When there's some kind of iMessage failure, though, they sit around and don't send, until I get a delivery failure and "send as SMS" as the fallback. This is rare, but extremely annoying. Adding third-party services into the mix doesn't seem like it's going to reduce these instances.
> Now they have to support an open standard/protocol, though. That's not negligible effort.
Evidently not, given the existence of Beeper Mini without intervention on their part. In fact, they're actively spending effort on breaking a working implementation that took them no effort. And either way, they have trillions of dollars and some of the brightest people in tech under their belt. If your argument is that they're not capable of making that protocol work, you're wrong.
>But that's seamless; I've never had to wait or make that choice.
It's seamlessly giving you less functionality, sure. This is not a matter of opinion: Being able to send iMessages to Android users is a feature that iPhones currently do not have at all. Apple is choosing to not give you that functionality when they could be.

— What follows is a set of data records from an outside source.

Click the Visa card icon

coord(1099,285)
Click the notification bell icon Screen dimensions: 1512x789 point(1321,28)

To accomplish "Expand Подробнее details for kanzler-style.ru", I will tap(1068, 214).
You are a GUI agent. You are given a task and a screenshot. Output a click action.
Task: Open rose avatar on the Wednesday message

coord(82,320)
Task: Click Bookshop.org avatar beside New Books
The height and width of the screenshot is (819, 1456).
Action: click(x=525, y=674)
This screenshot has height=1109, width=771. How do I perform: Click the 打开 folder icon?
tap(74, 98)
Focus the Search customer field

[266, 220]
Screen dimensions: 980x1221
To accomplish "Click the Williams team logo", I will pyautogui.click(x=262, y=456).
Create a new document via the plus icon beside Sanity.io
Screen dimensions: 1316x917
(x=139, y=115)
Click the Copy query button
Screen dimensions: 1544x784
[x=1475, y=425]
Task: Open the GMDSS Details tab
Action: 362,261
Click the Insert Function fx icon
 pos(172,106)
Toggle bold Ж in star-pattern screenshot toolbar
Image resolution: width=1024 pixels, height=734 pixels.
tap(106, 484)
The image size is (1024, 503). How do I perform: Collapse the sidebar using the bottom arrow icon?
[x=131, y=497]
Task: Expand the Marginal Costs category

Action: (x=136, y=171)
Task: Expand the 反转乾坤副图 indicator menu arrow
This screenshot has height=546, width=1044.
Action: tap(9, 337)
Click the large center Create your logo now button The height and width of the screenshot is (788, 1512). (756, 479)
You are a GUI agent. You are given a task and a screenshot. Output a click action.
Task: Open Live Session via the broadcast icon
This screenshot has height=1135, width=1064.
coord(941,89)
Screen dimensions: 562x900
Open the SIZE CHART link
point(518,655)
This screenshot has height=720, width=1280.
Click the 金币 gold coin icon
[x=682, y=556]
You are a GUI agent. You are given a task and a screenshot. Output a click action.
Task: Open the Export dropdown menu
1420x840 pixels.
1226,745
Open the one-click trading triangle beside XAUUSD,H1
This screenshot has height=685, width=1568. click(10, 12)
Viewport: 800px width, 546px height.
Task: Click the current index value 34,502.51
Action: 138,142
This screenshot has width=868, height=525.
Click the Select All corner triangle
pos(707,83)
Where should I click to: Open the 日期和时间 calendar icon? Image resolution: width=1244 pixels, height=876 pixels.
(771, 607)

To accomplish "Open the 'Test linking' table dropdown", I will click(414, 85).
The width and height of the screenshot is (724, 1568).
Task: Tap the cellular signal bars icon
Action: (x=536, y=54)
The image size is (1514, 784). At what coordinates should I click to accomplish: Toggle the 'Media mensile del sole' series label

With something like Beeper Mini, you as an iPhone user gain more functionality by being able to send iMessages to some Android users. Even if it fails sometimes, it is still functionality that simply did not exist at all before. This is only beneficial to you as an iPhone user because you now have functionality that you did not before. I don't know if that can be phrased any more directly.
> They're spending effort fixing a security hole in an internal protocol.
Then they're spending effort regardless, and your argument was that they shouldn't spend effort at all. If that is the case then it would be better spent opening the protocol in the first place.
> That's like saying Toyota doesn't offer "driving a Ford" as a feature.
Fun hyperbole, but no, there's an obvious difference and this is a reach.
> I don't give a shit? Sending an SMS to Android users is fine.
Good for you, but it's obvious that a lot of people do care. Look around in this very thread, even. Apple users complain that things like group chats and read receipts don't work with Android users. The whole fickle green bubble thing originates from this. Plenty of people do care about this functionality and are happy that this exists, iPhone users included. And if you don't care, then why would you be so insistent about not wanting it added?
> If Beeper catches on, and all my Android friends install it, and some of my messages start getting lost, delayed, what have you, that's when I'd start to feel it.
In that case, you might be shocked to learn that before Beeper Mini you simply couldn't send iMessages to Android devices at all. Imagine that, ALL of your iMessages to them getting dropped and having to go through SMS instead...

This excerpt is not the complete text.